# Task details
The whole of the data must be transcribed exactly.

:: Supplied material ::

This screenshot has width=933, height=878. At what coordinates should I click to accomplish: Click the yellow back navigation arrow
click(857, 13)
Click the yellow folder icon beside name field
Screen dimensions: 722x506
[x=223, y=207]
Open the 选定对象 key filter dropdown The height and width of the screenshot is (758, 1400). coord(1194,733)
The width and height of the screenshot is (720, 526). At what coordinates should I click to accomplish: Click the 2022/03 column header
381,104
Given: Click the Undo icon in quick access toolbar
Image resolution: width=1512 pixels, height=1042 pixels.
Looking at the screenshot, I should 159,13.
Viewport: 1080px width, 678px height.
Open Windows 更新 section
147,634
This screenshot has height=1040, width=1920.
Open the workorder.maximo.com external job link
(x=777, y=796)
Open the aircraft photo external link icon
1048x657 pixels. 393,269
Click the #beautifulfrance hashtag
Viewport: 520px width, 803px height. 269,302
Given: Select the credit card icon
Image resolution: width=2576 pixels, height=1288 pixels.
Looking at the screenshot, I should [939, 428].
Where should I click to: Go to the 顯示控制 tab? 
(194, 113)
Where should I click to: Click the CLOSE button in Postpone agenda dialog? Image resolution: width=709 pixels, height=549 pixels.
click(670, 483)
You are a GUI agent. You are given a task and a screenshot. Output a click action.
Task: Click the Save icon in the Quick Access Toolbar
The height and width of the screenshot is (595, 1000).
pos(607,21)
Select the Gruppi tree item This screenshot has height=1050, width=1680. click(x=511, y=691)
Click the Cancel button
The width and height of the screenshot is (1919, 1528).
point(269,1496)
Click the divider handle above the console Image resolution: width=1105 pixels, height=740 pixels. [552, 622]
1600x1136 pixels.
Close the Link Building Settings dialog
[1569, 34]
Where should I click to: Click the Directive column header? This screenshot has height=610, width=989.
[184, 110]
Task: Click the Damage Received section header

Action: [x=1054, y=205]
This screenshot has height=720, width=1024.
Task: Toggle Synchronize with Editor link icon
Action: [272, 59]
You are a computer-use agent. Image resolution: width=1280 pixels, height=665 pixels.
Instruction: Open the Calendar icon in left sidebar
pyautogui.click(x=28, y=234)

:::

# Exercise output
This screenshot has width=933, height=878. At what coordinates should I click to accomplish: Click the yellow back navigation arrow
click(857, 13)
Click the yellow folder icon beside name field
Screen dimensions: 722x506
[x=223, y=207]
Open the 选定对象 key filter dropdown The height and width of the screenshot is (758, 1400). coord(1194,733)
The width and height of the screenshot is (720, 526). At what coordinates should I click to accomplish: Click the 2022/03 column header
381,104
Given: Click the Undo icon in quick access toolbar
Image resolution: width=1512 pixels, height=1042 pixels.
Looking at the screenshot, I should 159,13.
Viewport: 1080px width, 678px height.
Open Windows 更新 section
147,634
This screenshot has height=1040, width=1920.
Open the workorder.maximo.com external job link
(x=777, y=796)
Open the aircraft photo external link icon
1048x657 pixels. 393,269
Click the #beautifulfrance hashtag
Viewport: 520px width, 803px height. 269,302
Given: Select the credit card icon
Image resolution: width=2576 pixels, height=1288 pixels.
Looking at the screenshot, I should [939, 428].
Where should I click to: Go to the 顯示控制 tab? 
(194, 113)
Where should I click to: Click the CLOSE button in Postpone agenda dialog? Image resolution: width=709 pixels, height=549 pixels.
click(670, 483)
You are a GUI agent. You are given a task and a screenshot. Output a click action.
Task: Click the Save icon in the Quick Access Toolbar
The height and width of the screenshot is (595, 1000).
pos(607,21)
Select the Gruppi tree item This screenshot has height=1050, width=1680. click(x=511, y=691)
Click the Cancel button
The width and height of the screenshot is (1919, 1528).
point(269,1496)
Click the divider handle above the console Image resolution: width=1105 pixels, height=740 pixels. [552, 622]
1600x1136 pixels.
Close the Link Building Settings dialog
[1569, 34]
Where should I click to: Click the Directive column header? This screenshot has height=610, width=989.
[184, 110]
Task: Click the Damage Received section header

Action: [x=1054, y=205]
This screenshot has height=720, width=1024.
Task: Toggle Synchronize with Editor link icon
Action: [272, 59]
You are a computer-use agent. Image resolution: width=1280 pixels, height=665 pixels.
Instruction: Open the Calendar icon in left sidebar
pyautogui.click(x=28, y=234)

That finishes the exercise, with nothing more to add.